The vehicle carrying the stablized platform has its own dynamic response which can be both timevarying and non-linear. This dynamic response obviously affects the accelerations measured by the inertial navigation system. Among the effects caused by this time-varying non-linear dynamic response are the possible introduction of bias errors into the accelerations measured by the inertial navigation system or the masking of bias errors by inertial sensor imperfections.
An example of a time-varying, non-linear system is the inertial navigation system (INS) used to determine the position of an airplane. Of particular interest are applications where data are collected by sensors aboard the aircraft and the interpretation of the data depends upon an accurate knowledge of the true position of the aircraft relative to a fixed earth coordinate system Aircraft-mounted synthetic aperture radar (SAR) systems are examples of such applications.

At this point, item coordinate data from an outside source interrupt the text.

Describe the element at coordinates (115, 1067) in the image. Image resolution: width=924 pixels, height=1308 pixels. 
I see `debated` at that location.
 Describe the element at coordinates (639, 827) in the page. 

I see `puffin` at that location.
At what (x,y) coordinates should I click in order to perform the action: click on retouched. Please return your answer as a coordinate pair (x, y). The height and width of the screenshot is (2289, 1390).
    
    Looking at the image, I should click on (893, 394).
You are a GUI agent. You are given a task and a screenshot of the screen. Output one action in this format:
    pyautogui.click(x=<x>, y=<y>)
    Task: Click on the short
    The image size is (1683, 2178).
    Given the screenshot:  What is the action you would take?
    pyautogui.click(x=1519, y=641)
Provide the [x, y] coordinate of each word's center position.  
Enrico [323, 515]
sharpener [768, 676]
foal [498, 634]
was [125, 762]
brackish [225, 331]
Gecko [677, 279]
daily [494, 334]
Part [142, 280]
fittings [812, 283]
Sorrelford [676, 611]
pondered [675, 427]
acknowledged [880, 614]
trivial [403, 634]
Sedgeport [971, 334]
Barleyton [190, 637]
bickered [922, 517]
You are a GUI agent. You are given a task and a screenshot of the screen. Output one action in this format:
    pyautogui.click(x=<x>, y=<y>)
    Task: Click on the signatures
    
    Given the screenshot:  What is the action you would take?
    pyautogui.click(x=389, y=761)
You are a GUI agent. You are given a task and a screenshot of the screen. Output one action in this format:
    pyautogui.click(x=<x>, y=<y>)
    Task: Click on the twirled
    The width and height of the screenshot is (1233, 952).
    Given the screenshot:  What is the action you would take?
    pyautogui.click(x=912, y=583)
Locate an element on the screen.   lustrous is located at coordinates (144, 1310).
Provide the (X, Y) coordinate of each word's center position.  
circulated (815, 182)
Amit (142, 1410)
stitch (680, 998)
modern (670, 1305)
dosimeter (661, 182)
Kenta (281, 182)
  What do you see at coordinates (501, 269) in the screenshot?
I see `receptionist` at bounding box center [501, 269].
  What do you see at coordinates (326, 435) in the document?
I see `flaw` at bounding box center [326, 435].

In a typical SAR application, an aircraft attempts to follow a prescribed trajectory with respect to the ground. At the same time, a sensor in the SAR makes coherent measurements of the radar range to targets generally disposed in directions perpendicular to the direction of travel. These radar measurements are processed onboard the aircraft or recorded on magnetic tape, along with the INS-measured position of the aircraft, for processing later. Any errors in the measurements of position exceeding a certain level lead to distortions in the image formation by the SAR processor. Alternate means can be used to make corrections for inaccuracies in the position measurements resulting from the inevitable failure of the aircraft to exactly follow some intended trajectory. However, because the measurements made by the SAR are subject to the time-varying non-linear dynamic response of the aircraft and sensor errors, these techniques perform inadequately under some conditions, allowing quadratic position errors to defocus the radar image.
It is advantageous, therefore, to have a control system which will add corrections when required and can adapt to the changing dynamics of the system to be controlled and to possibly wide variations in errors, in the absence of any a prior knowledge. It is additionally advantageous to have an adaptive learning control system which will operate with time-varying and non-linear systems and perform according to nonquadratic or quadratic performance criteria.